---------- RECORDS SUPPLIED

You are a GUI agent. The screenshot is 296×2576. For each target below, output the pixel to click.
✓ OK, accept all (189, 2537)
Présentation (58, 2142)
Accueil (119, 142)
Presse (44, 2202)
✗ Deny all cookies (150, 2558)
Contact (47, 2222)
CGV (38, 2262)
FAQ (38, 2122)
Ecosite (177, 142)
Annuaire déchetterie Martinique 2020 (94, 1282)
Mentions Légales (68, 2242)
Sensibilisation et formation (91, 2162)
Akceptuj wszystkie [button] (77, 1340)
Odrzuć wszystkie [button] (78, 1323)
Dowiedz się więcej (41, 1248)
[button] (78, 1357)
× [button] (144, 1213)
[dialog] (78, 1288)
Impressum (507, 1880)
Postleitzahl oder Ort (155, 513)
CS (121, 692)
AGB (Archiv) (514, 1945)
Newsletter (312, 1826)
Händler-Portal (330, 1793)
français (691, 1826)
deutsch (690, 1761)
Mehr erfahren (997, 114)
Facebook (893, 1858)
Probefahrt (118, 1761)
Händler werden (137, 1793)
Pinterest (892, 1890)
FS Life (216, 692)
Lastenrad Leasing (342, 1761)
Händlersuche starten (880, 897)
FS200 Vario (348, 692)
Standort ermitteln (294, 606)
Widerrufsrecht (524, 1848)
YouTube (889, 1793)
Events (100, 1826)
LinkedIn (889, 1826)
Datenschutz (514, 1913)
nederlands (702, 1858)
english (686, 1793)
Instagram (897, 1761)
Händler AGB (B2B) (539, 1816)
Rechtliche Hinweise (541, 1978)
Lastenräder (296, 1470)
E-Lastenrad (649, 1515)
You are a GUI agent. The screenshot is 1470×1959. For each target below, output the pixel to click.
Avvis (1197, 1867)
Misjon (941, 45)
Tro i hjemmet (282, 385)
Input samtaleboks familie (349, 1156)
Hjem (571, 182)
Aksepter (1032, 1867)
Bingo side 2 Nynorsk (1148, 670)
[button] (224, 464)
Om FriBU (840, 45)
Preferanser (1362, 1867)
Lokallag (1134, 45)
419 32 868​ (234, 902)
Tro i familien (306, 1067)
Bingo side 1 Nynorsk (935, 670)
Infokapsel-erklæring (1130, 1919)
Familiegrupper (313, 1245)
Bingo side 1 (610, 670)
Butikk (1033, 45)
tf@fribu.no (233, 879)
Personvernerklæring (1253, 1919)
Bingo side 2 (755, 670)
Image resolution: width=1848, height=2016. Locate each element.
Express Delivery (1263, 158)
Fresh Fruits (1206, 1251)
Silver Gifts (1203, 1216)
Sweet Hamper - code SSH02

--------------------

**TASK TO COMPLETE**
Repeat every record, exactly as written.

**REPLY TO THE EXERCISE**
You are a GUI agent. The screenshot is 296×2576. For each target below, output the pixel to click.
✓ OK, accept all (189, 2537)
Présentation (58, 2142)
Accueil (119, 142)
Presse (44, 2202)
✗ Deny all cookies (150, 2558)
Contact (47, 2222)
CGV (38, 2262)
FAQ (38, 2122)
Ecosite (177, 142)
Annuaire déchetterie Martinique 2020 (94, 1282)
Mentions Légales (68, 2242)
Sensibilisation et formation (91, 2162)
Akceptuj wszystkie [button] (77, 1340)
Odrzuć wszystkie [button] (78, 1323)
Dowiedz się więcej (41, 1248)
[button] (78, 1357)
× [button] (144, 1213)
[dialog] (78, 1288)
Impressum (507, 1880)
Postleitzahl oder Ort (155, 513)
CS (121, 692)
AGB (Archiv) (514, 1945)
Newsletter (312, 1826)
Händler-Portal (330, 1793)
français (691, 1826)
deutsch (690, 1761)
Mehr erfahren (997, 114)
Facebook (893, 1858)
Probefahrt (118, 1761)
Händler werden (137, 1793)
Pinterest (892, 1890)
FS Life (216, 692)
Lastenrad Leasing (342, 1761)
Händlersuche starten (880, 897)
FS200 Vario (348, 692)
Standort ermitteln (294, 606)
Widerrufsrecht (524, 1848)
YouTube (889, 1793)
Events (100, 1826)
LinkedIn (889, 1826)
Datenschutz (514, 1913)
nederlands (702, 1858)
english (686, 1793)
Instagram (897, 1761)
Händler AGB (B2B) (539, 1816)
Rechtliche Hinweise (541, 1978)
Lastenräder (296, 1470)
E-Lastenrad (649, 1515)
You are a GUI agent. The screenshot is 1470×1959. For each target below, output the pixel to click.
Avvis (1197, 1867)
Misjon (941, 45)
Tro i hjemmet (282, 385)
Input samtaleboks familie (349, 1156)
Hjem (571, 182)
Aksepter (1032, 1867)
Bingo side 2 Nynorsk (1148, 670)
[button] (224, 464)
Om FriBU (840, 45)
Preferanser (1362, 1867)
Lokallag (1134, 45)
419 32 868​ (234, 902)
Tro i familien (306, 1067)
Bingo side 1 Nynorsk (935, 670)
Infokapsel-erklæring (1130, 1919)
Familiegrupper (313, 1245)
Bingo side 1 (610, 670)
Butikk (1033, 45)
tf@fribu.no (233, 879)
Personvernerklæring (1253, 1919)
Bingo side 2 (755, 670)
Image resolution: width=1848, height=2016. Locate each element.
Express Delivery (1263, 158)
Fresh Fruits (1206, 1251)
Silver Gifts (1203, 1216)
Sweet Hamper - code SSH02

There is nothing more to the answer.